→ What needs to be done
When the string "panel" appears in a line of the records, show the whole line.
*** Record extracts Section Begins ***
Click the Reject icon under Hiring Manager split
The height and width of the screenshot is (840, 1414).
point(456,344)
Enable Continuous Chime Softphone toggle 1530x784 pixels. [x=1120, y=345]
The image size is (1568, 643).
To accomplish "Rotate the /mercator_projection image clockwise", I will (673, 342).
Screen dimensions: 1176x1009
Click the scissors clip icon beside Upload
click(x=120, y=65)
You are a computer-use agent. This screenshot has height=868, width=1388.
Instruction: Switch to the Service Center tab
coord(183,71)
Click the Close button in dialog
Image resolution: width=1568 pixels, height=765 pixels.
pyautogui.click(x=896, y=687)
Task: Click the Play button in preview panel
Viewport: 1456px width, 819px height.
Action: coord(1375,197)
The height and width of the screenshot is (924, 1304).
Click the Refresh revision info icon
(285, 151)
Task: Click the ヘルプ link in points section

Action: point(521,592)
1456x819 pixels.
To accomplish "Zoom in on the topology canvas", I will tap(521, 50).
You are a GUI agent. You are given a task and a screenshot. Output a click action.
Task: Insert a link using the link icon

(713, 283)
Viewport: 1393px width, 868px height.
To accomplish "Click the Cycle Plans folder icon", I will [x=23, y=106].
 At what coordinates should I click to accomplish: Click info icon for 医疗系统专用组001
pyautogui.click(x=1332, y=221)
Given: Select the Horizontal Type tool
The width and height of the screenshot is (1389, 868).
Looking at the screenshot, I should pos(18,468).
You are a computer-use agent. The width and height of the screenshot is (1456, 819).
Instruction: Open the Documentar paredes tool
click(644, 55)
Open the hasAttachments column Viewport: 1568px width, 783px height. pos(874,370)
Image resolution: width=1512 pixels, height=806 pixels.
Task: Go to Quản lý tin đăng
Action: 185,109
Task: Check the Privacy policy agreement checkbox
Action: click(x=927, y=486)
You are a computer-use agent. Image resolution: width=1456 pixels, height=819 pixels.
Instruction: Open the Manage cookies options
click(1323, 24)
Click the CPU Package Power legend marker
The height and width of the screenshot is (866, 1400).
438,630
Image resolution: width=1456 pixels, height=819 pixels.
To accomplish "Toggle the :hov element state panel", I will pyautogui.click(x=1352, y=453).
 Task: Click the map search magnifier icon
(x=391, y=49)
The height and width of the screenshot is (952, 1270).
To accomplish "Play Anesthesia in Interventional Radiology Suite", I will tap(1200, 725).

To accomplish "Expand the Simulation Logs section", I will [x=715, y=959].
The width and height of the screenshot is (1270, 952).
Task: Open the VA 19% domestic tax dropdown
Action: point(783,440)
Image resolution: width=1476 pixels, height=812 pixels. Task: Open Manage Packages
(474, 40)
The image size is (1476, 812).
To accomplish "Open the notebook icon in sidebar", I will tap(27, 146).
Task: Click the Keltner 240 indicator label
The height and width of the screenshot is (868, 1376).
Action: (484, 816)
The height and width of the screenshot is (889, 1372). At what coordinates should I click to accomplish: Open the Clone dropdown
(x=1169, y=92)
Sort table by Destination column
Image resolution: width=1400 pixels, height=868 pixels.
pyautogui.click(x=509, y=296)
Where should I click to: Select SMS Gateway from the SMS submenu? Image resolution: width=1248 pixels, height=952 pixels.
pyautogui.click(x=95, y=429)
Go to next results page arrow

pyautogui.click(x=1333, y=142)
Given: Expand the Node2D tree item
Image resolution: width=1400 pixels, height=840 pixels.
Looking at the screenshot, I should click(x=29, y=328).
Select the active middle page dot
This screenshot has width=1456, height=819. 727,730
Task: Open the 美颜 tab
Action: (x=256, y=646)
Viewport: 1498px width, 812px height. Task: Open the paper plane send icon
*** Record extracts Section Ends ***
→ Result of this exercise
Task: Click the Play button in preview panel
To accomplish "Toggle the :hov element state panel", I will pyautogui.click(x=1352, y=453).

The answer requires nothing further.